**Tekst do czytania:**
**********

W mojej ocenie Unia Europejska poprzez m.in. raport Reutersa, czy stanowisko ambasadorów, a także inne działania wysyła jasne i czytelne sygnały, że dotychczasowe relacje i praktyki miedzy publicznym zamawiającym, a prywatnymi wykonawcami jej się nie podobają – mówi w rozmowie z portalem „RynekInfrastruktury.pl” Henryk Klimkiewicz, Przewodniczący RBF i członek Inicjatywy dla Infrastruktury.
Ze specjalnego raportu Reutersa wyłonił się obraz polskich dróg, które prowadzą do ruiny polskie i zagraniczne firmy. Jego autorzy zarzucają GDDKiA pęd ku oszczędnościom i brak dbałości strony państwowej o wykonawców i innych uczestników procesu inwestycyjnego. Jest Pan podobnego zdania?
Nie mam dostatecznej wiedzy, by obiektywnie rozstrzygnąć, która ze stron ma w tych sporach rację. Bez winy nie pozostaje zarówno Generalna Dyrekcja, jak i wykonawcy. Jednak kardynalnym błędem GDDKiA jest doprowadzenie do sytuacji, w której zaufanie w relacjach zamawiający – wykonawca, zostało zredukowane niemal do zera.
To sytuacja nie do pomyślenia i nie rozumieją jej m.in. urzędnicy Unii Europejskiej, których stanowisko, w mojej ocenie wyraża, raport Reutersa. Wcale się im jednak nie dziwię, bowiem w krajach starej Unii kultura biznesu budowlanego jest zupełnie inna. To, co mocno łączy zamawiającego i wykonawców, to wspólny cel, czyli wykonanie i rozliczenie inwestycji publicznych w określonych wcześniej kosztach, czasie i parametrach. U nas tak się niestety nie dzieje.

**********

**Co przygotować:** Przytocz dosłownie fragment wywiadu o sporach GDDKiA z wykonawcami od słów „Ze specjalnego raportu” aż do słów „Pan podobnego zdania?” włącznie. Zamieszczone dalej wiersze nie będą potrzebne.

**********

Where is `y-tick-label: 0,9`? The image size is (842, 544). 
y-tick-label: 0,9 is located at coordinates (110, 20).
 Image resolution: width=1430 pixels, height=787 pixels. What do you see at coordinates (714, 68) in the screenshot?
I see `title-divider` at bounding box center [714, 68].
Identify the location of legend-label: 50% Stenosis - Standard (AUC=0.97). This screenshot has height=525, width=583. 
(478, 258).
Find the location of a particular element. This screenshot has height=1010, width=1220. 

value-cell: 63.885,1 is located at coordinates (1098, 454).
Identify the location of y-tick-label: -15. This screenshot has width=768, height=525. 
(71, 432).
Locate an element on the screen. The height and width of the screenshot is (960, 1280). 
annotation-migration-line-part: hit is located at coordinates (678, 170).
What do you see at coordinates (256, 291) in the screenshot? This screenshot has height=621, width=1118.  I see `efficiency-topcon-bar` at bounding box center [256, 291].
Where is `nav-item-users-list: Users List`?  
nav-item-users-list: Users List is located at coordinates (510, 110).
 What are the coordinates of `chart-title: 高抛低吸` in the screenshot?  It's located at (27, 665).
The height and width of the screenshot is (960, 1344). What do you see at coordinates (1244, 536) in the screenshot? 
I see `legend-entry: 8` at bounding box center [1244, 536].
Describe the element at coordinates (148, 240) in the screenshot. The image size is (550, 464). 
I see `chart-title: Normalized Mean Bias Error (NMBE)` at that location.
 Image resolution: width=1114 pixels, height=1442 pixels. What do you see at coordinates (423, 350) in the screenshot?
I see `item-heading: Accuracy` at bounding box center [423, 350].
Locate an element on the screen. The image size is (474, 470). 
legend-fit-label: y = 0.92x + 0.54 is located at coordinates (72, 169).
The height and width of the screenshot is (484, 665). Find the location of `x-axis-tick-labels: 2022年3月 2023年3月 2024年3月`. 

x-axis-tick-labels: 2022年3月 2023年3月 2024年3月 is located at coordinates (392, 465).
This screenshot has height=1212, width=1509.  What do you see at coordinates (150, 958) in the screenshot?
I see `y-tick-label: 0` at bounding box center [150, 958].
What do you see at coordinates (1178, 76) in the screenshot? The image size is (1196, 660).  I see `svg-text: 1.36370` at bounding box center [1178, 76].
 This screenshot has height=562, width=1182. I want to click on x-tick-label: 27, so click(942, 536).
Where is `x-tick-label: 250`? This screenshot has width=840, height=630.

**********

**Odpowiedź:**
Ze specjalnego raportu Reutersa wyłonił się obraz polskich dróg, które prowadzą do ruiny polskie i zagraniczne firmy. Jego autorzy zarzucają GDDKiA pęd ku oszczędnościom i brak dbałości strony państwowej o wykonawców i innych uczestników procesu inwestycyjnego. Jest Pan podobnego zdania?